30 November 2024 Cheryl

30 November 1900: Oscar Wilde dies

Oscar Wilde on his deathbed

Oscar Wilde was staying at Hôtel d’Alsace in Paris in the weeks before his death. Evidently, he had a love/hate relationship with the wallpaper in his room, remarking to his friends, “My wallpaper and I are fighting a duel to the death. One or other of us has got to go.” He lost the battle with the wallpaper on 30 November 30th 1900. [1]

In April 1895, London was fascinated and shocked by the trial when Oscar Wilde sued the Marquess of Queensberry for libel. But there was so much evidence against Wilde that he had to drop the prosecution and pay the costs, leaving him bankrupt. As he left the court, a warrant was issued for his arrest on charges of sodomy and gross indecency, and after another trial, he was sentenced to two years in prison.

He spent most of his incarceration at hard labour camps in three different prisons. His health was destroyed, and apart from The Ballad of Reading Gaol, which was published under his prison number C.3.3., he never wrote another word. After his release from England’s Reading Gaol in May 1897, he emerged diminished in health yet still capable of flashes of his trademark wit that startled those who met him.

Calling himself “Sebastian Melmoth,” Wilde drifted through France and Italy, unable to return to the success and sociability that had once been his natural habitat. He wandered the boulevards alone and spent what little money he had on alcohol. Money slipped through his fingers, and the burden of notoriety trailed him like a long, unavoidable shadow.

— DATA EXTRACTS —

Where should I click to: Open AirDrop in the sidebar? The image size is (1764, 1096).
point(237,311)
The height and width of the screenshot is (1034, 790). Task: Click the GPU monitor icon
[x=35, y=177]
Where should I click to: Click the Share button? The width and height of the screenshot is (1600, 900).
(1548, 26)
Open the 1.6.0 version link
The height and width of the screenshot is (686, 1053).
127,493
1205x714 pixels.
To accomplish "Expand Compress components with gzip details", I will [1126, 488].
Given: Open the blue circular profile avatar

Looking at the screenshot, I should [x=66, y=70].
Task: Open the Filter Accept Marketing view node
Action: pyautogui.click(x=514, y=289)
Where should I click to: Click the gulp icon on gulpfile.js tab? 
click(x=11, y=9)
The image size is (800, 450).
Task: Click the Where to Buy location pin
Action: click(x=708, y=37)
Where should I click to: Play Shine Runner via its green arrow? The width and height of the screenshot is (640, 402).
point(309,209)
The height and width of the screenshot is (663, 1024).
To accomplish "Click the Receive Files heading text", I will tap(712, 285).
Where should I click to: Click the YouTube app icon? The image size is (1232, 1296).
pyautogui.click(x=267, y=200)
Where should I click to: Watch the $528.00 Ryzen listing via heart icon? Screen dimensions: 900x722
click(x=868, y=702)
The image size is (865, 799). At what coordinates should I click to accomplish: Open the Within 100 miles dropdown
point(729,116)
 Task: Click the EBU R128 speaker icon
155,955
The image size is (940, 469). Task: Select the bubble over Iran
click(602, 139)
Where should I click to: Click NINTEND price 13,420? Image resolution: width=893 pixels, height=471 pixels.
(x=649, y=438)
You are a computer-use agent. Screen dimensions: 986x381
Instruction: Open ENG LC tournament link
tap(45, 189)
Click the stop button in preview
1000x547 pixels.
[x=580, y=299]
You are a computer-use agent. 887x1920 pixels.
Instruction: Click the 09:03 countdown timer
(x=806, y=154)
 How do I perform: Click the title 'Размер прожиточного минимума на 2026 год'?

— YOUR INSTRUCTIONS —
Carry the piece on Oscar Wilde's last years forward from its final sentence. You won't need the data for this.

— ANSWER BOX —
Wilde spent his last years living in small hotels in Paris, which were paid for by his estranged wife (who refused to reunite with him), as he was completely penniless. The estrangement from Constance grieved him, though he cherished the rare news of his sons, Cyril and Vyvyan. His days were marked by both longing and lethargy; he still loved good talk and companionship, but his health had weakened, and his spirits never fully recovered. Wilde’s final months were spent at the Hôtel d’Alsace in the rue des Beaux-Arts, a place of modest comfort. Chronic ear infections, poverty, and the effects of years of stress culminated in meningitis. Friends such as Robbie Ross remained loyal, ensuring small kindnesses in an otherwise threadbare existence.

He was received into the Roman Catholic Church shortly before his death, a gesture long considered yet only embraced at the end. On 30 November 1900, at the age of 46, Oscar Wilde died quietly in his shabby Parisian room. Those who loved him mourned a man whose brilliance had been both his making and his undoing. Today, visitors to Père Lachaise Cemetery pause at his striking tomb, reflecting on a life cut short yet still radiant—proof that wit and imagination have their own forms of immortality.